Your goal: The expected answer is the set of lines in the data below between the line holding "Medical Website Design (62, 2109)" and the line holding "Дубль Феррана Торреса", inclusive, written out exactly.

** Given data follows **

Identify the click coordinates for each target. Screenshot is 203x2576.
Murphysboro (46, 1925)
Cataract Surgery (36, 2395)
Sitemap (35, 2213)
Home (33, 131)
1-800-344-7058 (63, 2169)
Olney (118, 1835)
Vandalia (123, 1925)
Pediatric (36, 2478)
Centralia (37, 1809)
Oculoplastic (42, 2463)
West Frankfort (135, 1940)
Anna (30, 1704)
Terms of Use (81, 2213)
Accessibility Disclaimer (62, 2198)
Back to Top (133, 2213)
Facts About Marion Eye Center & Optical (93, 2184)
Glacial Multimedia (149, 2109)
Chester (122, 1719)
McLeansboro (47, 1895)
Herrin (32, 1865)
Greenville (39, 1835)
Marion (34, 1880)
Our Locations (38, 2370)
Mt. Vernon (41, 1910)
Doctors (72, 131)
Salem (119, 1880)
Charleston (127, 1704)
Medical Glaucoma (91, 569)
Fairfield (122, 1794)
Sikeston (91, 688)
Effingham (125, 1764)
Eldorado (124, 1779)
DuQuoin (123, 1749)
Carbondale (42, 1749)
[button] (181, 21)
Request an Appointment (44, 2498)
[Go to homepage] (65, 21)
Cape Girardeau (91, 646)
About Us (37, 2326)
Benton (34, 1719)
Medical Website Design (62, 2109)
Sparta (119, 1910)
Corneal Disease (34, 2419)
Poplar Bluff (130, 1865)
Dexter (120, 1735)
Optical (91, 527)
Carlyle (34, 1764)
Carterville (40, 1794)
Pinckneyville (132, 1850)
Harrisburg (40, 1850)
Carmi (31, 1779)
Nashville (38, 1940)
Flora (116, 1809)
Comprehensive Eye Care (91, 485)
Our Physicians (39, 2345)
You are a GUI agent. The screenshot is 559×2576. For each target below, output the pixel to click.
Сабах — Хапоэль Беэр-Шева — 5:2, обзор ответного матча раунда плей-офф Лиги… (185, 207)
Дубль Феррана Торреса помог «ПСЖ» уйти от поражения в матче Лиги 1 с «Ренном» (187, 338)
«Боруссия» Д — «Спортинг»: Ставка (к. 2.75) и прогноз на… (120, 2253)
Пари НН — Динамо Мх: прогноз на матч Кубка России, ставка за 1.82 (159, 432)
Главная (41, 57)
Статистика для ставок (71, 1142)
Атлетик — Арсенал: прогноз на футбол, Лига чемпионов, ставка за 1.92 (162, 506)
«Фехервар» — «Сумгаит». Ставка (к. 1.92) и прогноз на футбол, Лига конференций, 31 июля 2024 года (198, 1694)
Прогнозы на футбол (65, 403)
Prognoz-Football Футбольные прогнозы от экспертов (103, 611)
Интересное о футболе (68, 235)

** End of Given data **

The completed task:
Medical Website Design (62, 2109)
Sparta (119, 1910)
Corneal Disease (34, 2419)
Poplar Bluff (130, 1865)
Dexter (120, 1735)
Optical (91, 527)
Carlyle (34, 1764)
Carterville (40, 1794)
Pinckneyville (132, 1850)
Harrisburg (40, 1850)
Carmi (31, 1779)
Nashville (38, 1940)
Flora (116, 1809)
Comprehensive Eye Care (91, 485)
Our Physicians (39, 2345)
You are a GUI agent. The screenshot is 559×2576. For each target below, output the pixel to click.
Сабах — Хапоэль Беэр-Шева — 5:2, обзор ответного матча раунда плей-офф Лиги… (185, 207)
Дубль Феррана Торреса помог «ПСЖ» уйти от поражения в матче Лиги 1 с «Ренном» (187, 338)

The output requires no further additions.